April 21, 2024: After sundown, the waxing gibbous moon is above Virgo’s Spica. Find Mars and Saturn before sunrise.

by Jeffrey L. Hunt
Chicago, Illinois: Sunrise, 6:00 a.m. CDT; Sunset, 7:39 p.m. CDT. Check local sources for sunrise and sunset times. Times are calculated by the US Naval Observatory’s MICA computer program.
In Chicago, sunrise occurs before 6 a.m. Central Time beginning tomorrow through August 14th. During this interval daylight lengthens from 13 hours, 40 minutes to 15 hours, 13 minutes at the solstice. Then it returns to several minutes short of 14 hours.
Summaries of Current Sky Events
Summary for Venus as a Morning Star, 2023-24
Here is today’s planet forecast:
Morning Sky
Morning Moon
Two hours before sunrise, the gibbous moon, 94% illuminated is low in the west-southwest. It sets an hour later.
Four Morning Planets
Mercury, Venus, Mars and Saturn are considered morning planets because they are west of the sun, rising before the central star, although the inferior planets, Mercury and Venus, are hiding in bright sunlight.
Mercury rises 33 minutes before the sun and is not bright enough to be seen. Venus rises 13 minutes later and it is washed out by the sun’s intense light.
Mars and Saturn

Mars and Saturn are emerging from their solar conjunctions, although Mars’ appearance has been very slow after its solar conjunction last November. Saturn is easier to locate.
At forty-five minutes before daybreak, Saturn is nearly 10° above the east-southeast horizon. Depending on local weather conditions, including the clarity of the sky, the Ringed Wonder could be visible without a binocular’s optical assistance.
While Mars is slightly brighter than Saturn, the Red Planet is lower in the sky and 7.1° to Saturn’s lower left.

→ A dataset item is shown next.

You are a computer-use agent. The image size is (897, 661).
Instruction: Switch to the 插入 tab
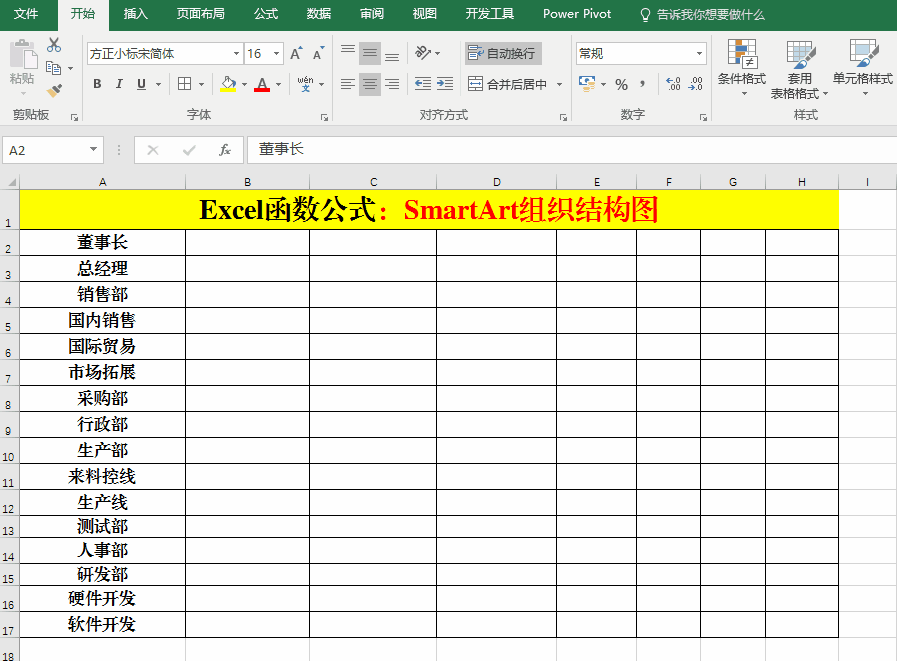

For sky watchers with “wide field binoculars” see the two planets in the same field of view for the final time until 2026.
Saturn’s visibility improves throughout spring. It rises two minutes earlier compared to sunrise each morning. Mars’ emergence from twilight’s veil improves slowly. It greatly improves after it rises before the beginning of twilight near the end of May.
Evening Sky
April Virgo Moon

After sundown, the bright gibbous moon, 97% illuminated, is about one-third of the way up in the southeast, over 12° to the upper right of Spica, Virgo’s brightest star.
Spica, meaning “the ear of corn,” is distinctly blue-white. It is the 10th brightest star visible from the mid-northern latitudes. Shining from a distance of 250 light years, it has the intrinsic brightness of nearly 2,000 suns.
Tomorrow evening, the lunar orb is 1.0° to the upper left of Spica.
Beginning June 16th, the moon begins a series of 20 occultations or stellar eclipses of Spica that concludes on November 17, 2025. The first occurs for sky watchers in Asia.
Jupiter

This evening Jupiter is low in the west-northwest. An hour after sundown, it is over 5° above the horizon. After last night’s conjunction with Uranus, sky conditions are very unfavorable to see the pair again tonight, although persistent sky watchers can watch Jupiter move way from Uranus for the next few evenings through a spotting scope.
The Jovian Giant sets 100 minutes after nightfall. It loses four minutes of setting time each evening. The moon and Spica appear farther westward during the night. Two hours before daybreak, they are in the west-southwest.